# TO DO:
Output each line of the listing that follows, with every character kept as it is.

# SUPPLIED ENTRIES:

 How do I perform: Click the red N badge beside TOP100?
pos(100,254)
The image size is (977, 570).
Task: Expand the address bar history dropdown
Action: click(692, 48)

# RESULT BELOW:
 How do I perform: Click the red N badge beside TOP100?
pos(100,254)
The image size is (977, 570).
Task: Expand the address bar history dropdown
Action: click(692, 48)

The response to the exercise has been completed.